(What the task asks): Scanning the listing below, tally every line where the string "column" shows up, then state the count alone.

(Data listing):
((
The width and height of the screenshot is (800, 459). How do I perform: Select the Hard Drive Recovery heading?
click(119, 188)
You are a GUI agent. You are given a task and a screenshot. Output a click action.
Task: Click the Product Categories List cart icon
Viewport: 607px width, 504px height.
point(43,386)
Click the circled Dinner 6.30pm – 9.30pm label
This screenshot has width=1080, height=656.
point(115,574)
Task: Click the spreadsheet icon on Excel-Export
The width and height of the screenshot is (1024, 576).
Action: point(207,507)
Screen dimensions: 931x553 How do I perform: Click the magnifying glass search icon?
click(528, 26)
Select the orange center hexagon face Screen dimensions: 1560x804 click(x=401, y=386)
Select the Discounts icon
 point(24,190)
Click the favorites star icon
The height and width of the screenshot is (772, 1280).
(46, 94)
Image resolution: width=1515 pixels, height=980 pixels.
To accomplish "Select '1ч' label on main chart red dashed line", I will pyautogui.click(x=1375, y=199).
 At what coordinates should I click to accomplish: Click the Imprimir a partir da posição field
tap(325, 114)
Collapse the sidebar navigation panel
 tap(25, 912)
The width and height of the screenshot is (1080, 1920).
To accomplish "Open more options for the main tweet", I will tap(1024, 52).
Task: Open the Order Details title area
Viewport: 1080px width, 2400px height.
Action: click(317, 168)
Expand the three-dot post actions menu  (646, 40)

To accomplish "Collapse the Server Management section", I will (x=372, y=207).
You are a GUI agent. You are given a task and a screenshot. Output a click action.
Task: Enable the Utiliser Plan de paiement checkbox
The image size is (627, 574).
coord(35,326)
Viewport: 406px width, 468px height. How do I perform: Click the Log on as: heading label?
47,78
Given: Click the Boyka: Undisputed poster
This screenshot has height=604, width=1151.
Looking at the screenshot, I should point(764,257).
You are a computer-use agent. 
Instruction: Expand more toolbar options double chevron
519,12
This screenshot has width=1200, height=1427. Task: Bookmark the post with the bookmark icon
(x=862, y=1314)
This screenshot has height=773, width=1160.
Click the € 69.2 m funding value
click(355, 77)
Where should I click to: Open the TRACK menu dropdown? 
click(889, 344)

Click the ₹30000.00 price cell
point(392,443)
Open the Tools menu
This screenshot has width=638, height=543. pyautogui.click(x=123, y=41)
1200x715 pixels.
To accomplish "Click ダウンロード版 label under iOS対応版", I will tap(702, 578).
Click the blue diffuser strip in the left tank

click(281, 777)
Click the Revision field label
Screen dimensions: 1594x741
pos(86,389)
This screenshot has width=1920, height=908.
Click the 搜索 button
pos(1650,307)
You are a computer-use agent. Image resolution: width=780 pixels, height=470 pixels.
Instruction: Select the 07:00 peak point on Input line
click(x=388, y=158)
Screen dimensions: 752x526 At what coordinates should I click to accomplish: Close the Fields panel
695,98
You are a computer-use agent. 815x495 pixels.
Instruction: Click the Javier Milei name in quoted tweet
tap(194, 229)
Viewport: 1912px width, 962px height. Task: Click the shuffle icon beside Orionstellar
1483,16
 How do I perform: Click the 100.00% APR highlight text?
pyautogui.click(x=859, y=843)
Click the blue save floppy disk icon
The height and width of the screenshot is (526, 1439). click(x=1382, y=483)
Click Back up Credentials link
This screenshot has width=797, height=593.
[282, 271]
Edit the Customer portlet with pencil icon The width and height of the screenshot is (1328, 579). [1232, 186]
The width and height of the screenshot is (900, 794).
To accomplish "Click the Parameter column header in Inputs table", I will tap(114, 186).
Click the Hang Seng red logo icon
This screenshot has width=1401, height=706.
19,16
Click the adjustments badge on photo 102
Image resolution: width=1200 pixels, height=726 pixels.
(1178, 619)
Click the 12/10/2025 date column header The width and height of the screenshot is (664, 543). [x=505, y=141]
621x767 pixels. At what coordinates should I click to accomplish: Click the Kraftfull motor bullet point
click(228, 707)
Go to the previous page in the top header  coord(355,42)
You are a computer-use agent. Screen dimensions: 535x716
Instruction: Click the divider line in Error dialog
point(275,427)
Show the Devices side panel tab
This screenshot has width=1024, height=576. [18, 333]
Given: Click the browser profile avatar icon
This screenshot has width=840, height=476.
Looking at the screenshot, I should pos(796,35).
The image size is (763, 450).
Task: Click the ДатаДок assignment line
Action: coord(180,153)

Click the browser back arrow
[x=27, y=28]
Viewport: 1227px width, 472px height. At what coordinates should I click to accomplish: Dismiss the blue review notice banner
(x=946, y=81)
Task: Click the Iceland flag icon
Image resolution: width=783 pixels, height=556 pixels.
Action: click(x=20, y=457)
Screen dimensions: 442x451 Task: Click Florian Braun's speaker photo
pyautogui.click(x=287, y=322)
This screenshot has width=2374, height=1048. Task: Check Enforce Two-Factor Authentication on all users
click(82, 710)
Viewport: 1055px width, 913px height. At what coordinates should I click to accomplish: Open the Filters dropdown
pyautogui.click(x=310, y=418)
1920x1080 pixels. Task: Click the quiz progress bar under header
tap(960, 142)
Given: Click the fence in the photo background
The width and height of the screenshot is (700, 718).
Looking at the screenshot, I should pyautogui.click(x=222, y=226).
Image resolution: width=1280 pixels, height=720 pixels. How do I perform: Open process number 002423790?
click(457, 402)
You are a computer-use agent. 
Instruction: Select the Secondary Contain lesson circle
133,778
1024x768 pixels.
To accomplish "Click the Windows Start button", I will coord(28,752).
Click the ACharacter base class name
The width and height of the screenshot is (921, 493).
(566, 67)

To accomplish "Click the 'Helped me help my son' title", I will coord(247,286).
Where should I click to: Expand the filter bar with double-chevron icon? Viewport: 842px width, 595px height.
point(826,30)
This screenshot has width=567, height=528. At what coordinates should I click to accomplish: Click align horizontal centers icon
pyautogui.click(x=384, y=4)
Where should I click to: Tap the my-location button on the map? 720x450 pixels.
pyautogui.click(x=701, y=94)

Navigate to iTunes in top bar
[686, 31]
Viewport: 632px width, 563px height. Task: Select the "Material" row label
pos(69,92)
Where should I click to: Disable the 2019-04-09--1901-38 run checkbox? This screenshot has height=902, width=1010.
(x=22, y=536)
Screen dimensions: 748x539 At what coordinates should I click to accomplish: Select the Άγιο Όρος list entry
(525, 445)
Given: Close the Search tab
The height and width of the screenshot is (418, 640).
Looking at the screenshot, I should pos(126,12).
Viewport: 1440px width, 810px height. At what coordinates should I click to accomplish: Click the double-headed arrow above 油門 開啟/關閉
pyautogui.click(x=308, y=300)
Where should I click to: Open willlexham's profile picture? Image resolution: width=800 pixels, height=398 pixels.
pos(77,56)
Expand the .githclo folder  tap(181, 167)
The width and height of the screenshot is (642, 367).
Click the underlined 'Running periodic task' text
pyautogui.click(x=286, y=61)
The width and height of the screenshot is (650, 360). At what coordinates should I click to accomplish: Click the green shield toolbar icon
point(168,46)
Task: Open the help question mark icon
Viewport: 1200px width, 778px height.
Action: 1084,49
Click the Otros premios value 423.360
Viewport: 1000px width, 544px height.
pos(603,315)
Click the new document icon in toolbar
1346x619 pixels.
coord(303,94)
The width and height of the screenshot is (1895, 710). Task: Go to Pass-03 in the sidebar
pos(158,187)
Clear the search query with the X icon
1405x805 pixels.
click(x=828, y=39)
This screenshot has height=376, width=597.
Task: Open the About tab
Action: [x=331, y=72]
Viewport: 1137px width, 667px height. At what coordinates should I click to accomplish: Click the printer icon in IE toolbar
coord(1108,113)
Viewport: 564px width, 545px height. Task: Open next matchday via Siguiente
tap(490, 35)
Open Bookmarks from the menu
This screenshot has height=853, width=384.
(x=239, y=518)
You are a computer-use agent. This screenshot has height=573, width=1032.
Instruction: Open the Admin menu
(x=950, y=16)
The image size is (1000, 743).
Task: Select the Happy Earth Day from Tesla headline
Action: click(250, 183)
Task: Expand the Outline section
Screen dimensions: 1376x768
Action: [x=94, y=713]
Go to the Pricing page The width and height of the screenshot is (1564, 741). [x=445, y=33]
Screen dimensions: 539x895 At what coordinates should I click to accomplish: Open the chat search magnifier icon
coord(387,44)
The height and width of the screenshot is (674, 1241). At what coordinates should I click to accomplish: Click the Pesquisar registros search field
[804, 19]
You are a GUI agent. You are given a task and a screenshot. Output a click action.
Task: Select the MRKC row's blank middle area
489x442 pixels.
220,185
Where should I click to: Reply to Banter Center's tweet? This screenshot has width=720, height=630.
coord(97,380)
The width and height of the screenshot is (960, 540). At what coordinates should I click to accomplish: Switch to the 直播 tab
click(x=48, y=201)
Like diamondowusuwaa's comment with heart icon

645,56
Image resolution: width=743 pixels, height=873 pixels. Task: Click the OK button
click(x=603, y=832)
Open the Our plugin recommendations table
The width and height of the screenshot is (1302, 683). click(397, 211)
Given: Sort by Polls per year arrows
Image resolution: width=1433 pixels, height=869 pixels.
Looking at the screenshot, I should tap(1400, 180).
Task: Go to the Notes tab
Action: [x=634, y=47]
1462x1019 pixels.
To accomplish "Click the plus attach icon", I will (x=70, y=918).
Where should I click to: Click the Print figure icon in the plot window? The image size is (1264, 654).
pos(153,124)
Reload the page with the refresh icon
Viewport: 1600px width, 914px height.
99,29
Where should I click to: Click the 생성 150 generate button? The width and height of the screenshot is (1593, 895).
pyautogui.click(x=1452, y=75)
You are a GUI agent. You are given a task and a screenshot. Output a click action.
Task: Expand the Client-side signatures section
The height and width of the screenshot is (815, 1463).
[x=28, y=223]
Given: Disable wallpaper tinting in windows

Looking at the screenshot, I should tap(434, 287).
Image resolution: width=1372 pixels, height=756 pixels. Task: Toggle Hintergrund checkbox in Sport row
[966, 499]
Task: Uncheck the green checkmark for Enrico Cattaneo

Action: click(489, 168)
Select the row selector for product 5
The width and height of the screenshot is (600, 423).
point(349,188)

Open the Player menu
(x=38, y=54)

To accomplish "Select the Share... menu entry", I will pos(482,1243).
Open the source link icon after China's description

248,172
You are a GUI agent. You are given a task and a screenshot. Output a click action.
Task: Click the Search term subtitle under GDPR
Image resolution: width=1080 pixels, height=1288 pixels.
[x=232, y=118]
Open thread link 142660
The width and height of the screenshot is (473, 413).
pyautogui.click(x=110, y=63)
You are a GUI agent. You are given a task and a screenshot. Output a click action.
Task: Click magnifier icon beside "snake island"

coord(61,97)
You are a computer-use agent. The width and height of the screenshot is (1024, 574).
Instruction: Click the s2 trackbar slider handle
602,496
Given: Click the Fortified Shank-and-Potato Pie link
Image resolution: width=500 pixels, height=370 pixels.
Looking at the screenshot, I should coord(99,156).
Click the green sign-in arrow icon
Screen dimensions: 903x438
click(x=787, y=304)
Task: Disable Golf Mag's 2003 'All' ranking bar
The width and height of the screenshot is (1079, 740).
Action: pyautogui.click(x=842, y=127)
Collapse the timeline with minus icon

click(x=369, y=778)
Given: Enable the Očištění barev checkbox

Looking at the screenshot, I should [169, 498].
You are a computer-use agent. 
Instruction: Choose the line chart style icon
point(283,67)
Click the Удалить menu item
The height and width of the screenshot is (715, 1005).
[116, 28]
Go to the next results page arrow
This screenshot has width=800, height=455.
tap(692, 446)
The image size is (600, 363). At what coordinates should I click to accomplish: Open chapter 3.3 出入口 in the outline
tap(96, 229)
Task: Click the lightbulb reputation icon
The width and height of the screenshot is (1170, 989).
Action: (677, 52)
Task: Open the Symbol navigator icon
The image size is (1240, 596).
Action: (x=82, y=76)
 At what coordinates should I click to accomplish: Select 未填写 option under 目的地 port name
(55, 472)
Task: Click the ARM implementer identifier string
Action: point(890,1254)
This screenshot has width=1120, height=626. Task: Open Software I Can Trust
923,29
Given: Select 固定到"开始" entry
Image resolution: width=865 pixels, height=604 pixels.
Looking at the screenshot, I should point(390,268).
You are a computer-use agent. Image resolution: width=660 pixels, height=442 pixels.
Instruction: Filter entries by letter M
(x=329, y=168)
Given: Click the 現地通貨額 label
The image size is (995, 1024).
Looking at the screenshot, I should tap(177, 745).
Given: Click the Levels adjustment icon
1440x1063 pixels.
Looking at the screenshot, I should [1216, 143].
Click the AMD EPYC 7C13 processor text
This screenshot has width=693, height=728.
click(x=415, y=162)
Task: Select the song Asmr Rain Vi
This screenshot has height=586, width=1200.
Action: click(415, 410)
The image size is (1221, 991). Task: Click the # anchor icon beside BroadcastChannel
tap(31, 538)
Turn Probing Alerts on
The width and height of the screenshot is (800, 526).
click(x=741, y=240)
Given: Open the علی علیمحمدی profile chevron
))
(Solution for this problem): 2